*** Opening Source data ***
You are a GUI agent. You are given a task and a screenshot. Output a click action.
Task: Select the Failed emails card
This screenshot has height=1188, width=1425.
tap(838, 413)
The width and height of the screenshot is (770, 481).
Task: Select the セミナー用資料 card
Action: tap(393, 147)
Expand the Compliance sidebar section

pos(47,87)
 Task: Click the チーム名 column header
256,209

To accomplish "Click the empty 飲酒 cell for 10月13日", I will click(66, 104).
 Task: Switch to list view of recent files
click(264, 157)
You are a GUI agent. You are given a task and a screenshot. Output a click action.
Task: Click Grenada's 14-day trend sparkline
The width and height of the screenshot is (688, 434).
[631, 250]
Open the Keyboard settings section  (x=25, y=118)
*** Closing Source data ***
*** Opening Source data ***
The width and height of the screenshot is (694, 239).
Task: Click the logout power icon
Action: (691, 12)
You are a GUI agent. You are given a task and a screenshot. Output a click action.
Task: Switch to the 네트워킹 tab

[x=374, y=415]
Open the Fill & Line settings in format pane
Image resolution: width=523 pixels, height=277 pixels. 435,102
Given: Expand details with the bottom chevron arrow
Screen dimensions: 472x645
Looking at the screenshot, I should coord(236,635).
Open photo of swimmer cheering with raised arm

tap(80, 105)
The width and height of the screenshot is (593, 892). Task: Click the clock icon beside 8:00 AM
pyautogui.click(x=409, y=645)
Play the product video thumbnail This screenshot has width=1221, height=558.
*** Closing Source data ***
**Task details**
Could you restate word for word the lines above from the one containing "This screenshot has height=1188, width=1425." through the one containing "Open the Keyboard", both included, and nothing else?

**The answer**
This screenshot has height=1188, width=1425.
tap(838, 413)
The width and height of the screenshot is (770, 481).
Task: Select the セミナー用資料 card
Action: tap(393, 147)
Expand the Compliance sidebar section

pos(47,87)
 Task: Click the チーム名 column header
256,209

To accomplish "Click the empty 飲酒 cell for 10月13日", I will click(66, 104).
 Task: Switch to list view of recent files
click(264, 157)
You are a GUI agent. You are given a task and a screenshot. Output a click action.
Task: Click Grenada's 14-day trend sparkline
The width and height of the screenshot is (688, 434).
[631, 250]
Open the Keyboard settings section  (x=25, y=118)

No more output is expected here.